Another important decision for the model structure is choosing the weighting structure between regression points and observations. This study uses an adaptive Gaussian kernel type, which is the most flexible method. Adaptive kernels choose the optimum kernel for each regression window based on minimizing the AIC ( 13 ). Moreover, it is shown by Bidanset and Lombard that the Gaussian kernel weights the observations better than its rival bi-square kernel in the context of real estate modeling, and it produces a model with better goodness of fit ( 37 ).
We consider two aspects of the MGWR model: (1) the effect of sample size on the variation of individual parameters and (2) the predictive ability of the MGWR model. In the first instance, most studies do not have access to population data and follow the assumption of the Law of Large Numbers that sample results are representative of the population. In a traditional linear model, increasing the sample size will asymptotically reduce parameters’ standard errors. However, additional observations raise the number of regression points (individual effect models) with GWR, and the model does not necessarily obey asymptotic properties. In the second instance, GWR is usually applied to descriptive analysis in the literature. Given our access to the full population, we can estimate the model with a random sample and validate the model with several random samples.
Data Preparation Process
Real Estate Data Collection
The timeline of our dataset is from March 17, 2019, to March 16, 2020 (one year before Ontario entered the state of emergency) and March 17, 2020, to March 16, 2021 (a year during the COVID-19 pandemic). For 298 days through the first year of the pandemic, more than any other major city in the world ( 38 ), Toronto has been in various stages of the lockdown phase. For both time periods, this article uses combined real estate data from the Toronto Regional Real Estate Board (TRREB) and Information Technology Systems Ontario (ITSO) to acquire all transactions in the GTHA. After excluding incomplete entries, the sample size for the year before the pandemic the first year during the pandemic consists of 93,966 and 96,513 records, respectively. To the best of our knowledge, this is among the first studies to model disaggregate residential property prices at the population level. Variables included in the dataset are real estate-related variables, including; dwelling types, house area, construction type, front exposure, number of bedrooms, washrooms, parking spots, and maintenance fees and property tax.

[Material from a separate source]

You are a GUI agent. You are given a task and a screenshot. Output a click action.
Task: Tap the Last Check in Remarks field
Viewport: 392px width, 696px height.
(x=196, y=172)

Adding Transportation Accessibility Measurements Using Enhanced Points of Interest
We have used two other data sources to add the accessibility measurements to the property price dataset: (1) Open-source General Transit Feed Specification (GTFS) to identify a property’s access to public transit, and (2) enhanced points of interest from DMTI Spatial Inc. for 2019 ( 39 ) to acquire amenities around the residential properties. Then, using Geographical Information System processing, the isochrones-based accessibility measures are computed to count the number of opportunities within certain distances of each sold property. It is worth acknowledging that isochrones-based accessibility measures are one of the simpler methods for accessibility measurements ( 40 ). However, this is the limitation inherent in the nature of this study as land price data lack information on the household who purchase the property, which restricts the use of more complicated attraction-based and utility-based measurements.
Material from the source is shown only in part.